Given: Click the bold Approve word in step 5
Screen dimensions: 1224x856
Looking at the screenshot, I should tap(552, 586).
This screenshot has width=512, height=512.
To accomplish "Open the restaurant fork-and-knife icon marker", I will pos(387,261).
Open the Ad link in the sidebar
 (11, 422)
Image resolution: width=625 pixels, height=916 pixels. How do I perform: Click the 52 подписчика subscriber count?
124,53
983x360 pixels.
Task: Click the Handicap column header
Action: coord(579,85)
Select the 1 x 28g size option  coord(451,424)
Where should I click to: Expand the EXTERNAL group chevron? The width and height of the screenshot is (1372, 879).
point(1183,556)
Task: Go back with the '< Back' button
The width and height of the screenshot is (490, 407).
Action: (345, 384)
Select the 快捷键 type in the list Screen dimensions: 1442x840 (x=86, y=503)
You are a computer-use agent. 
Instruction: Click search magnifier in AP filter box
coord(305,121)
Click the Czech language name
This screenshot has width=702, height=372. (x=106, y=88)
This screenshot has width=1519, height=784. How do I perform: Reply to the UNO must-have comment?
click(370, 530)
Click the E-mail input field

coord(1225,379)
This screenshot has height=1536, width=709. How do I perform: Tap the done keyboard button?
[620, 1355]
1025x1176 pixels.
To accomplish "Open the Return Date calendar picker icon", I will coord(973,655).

** About this task **
Scan the listing above and copy all lines containing the word "will".

** Response to the exercise **
To accomplish "Open the restaurant fork-and-knife icon marker", I will pos(387,261).
To accomplish "Open the Return Date calendar picker icon", I will coord(973,655).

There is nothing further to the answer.